As a teenager, my room was my sanctuary. Lucky for me I had tolerant parents. My mother, in particular, felt that every person deserved and needed his or her own space that was pretty near inviolate.
This is a tour.
A sign for my bedroom door read, "You are now approaching the Blue Room."
Three walls were painted a pale, powder blue. The fourth was papered. Bright blue, purple and lime-green psychedelic flowers cavorted madly over a silver-blue metallic background.
My bed had blue sheets with a checkered blue spread and pillow sham. A deep royal blue, sinfully plush, bed-side rug greeted my feet in the morning with a wake-up massage.
Instead of curtains, the glass louvers of my windows had the same paper on them as the wall. When closed, my room became an igloo, an ice cube, an underwater cave of cool blue.
I had a white vanity table, with skirts that matched the spread, a long white dresser and a white bedside table. On one wall was a set of floor to ceiling metal shelves that were covered with the same paper as the wall and the louvers.
Have you got a nice image?
Okay, shift gears.
Every available square inch of flat space was cluttered with stuff.
The vanity was loaded with make-up I never used, brushes, combs, fragrant perfumes I never wore, gooey lotions and smelly acne medications that never worked. Various pieces of jewelry were tangled together in a Gordian Knot only Alexander could have hacked apart.
School books, binders, paper, pens, pencils, coloring books, crayons, paints and stationary were haphazardly stacked on my dresser. The metal shelves were stuffed with my stuffed animals -- everything from a three-foot Snoopy to a one inch lady bug -- and my library -- everything from Alice in Wonderland to Thus Spake Zarathustra.
I had a record player my father made for me that lived on my bedside table. The shelf below it held my growing collection of albums. Whether it was the Allman Brothers or Frank Zappa, what I chose to play was played loudly.
The walls of The Blue Room were covered with posters. The Beatles, The Doors, The Who, and Bob Dylan had eyes only for me.
My guitar sat in a corner next to stack of song books.
I burned incense. The odor of rose, patchouli, cinnamon and jasmine mingled together into a mysterious unidentifiable soup. Anything made of fabric was permeated and carried traces of the scent. The air could almost be tasted. And there was incense ash scattered about like sacred offerings.
Cups and glasses that once held tea or milk, plates and bowls that once harbored PB&J, dill pickles, or chocolate ice cream kept forgetting to return themselves to the kitchen. They pushed aside books and papers on the dresser, hid under my bed and peeked out from under the piles of clothes that had been hung on the floor.
There was no room, in my room, for more stuff. But it was there in boxes under my bed, stacked in my closet...ten pounds of stuff crammed into a one pound can. It was everywhere, all over the place, all of the time.

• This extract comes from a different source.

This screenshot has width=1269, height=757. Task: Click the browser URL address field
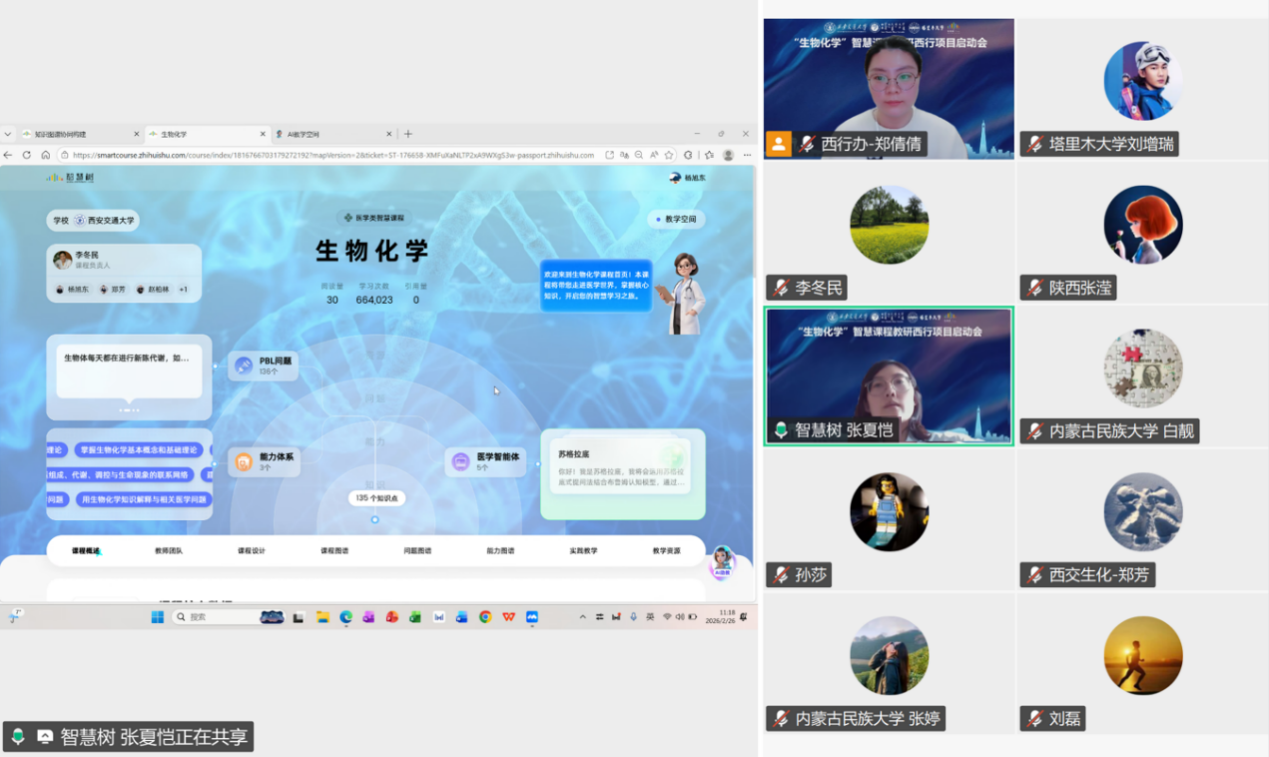coord(330,155)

Below the sign on my door that read, "You are now approaching the Blue Room," my father posted another.
It read, "Danger! Disaster Area! Three Feet Deep!"
So when you were a teenager, what was your bedroom like? Neat or messy? Cluttered or austere? Eclectic or co-ordinated? Inquiring minds want to know.
I am 19 and my room can be a huge mess at times. Your style seemed flashier than mine. I like neutral colors and black. Great description!
ReplyDeleteI absolutely Luv, luv, luv your description!!!! As a child, no doubt, my room was a disaster. My mom and dad didn't make me clean up. The opposition was too atomic for their nerves. As a teenager, I have memories of my room being "neat" however, knowing my propensity for cleaning up and my parents lack of making me do so, I think my room wasn't as neat as I remember it. Unless my mom cleaned up when I wasn't looking. That's how oblivious I was. Pitiful, isn't it? I totally didn't think of cleanliness uttil I was on my own and company was coming over. . . .
ReplyDeleteWhat a great description! So vivid with details. Mine was pretty neat. My mom never allowed me to collect much junk. :)
ReplyDeleteVery vivid descriptions!
ReplyDeleteMy room was pretty clean, actually. Yes, I'm that kind of person. Don't get me wrong, I'm a stacker like you can't believe. But dirty dishes and dust drive me nuts. I did have lots of jewelry I didn't wear. I always felt bad that other girls liked it and I didn't. Oh well. I'm still like that.
Good grief, Bish! I'd have gotten lost in there. I never had a room of my own until my mother died and I began to live alone.
ReplyDeleteDefinitely austere. For years I only had a piano, a futon, and a folding table and two chairs. I added a black leather chair and dresser (from Goodwill) which I still have.
We still don't have proper beds ...
I had a room pretty much like that; I blush to remember it. I wasn't allowed incense, I didn't know how to use make-up, and cosmetics cost too much, but all the books and junk and the posters -- exactly the same. Plus, the walls were powder blue.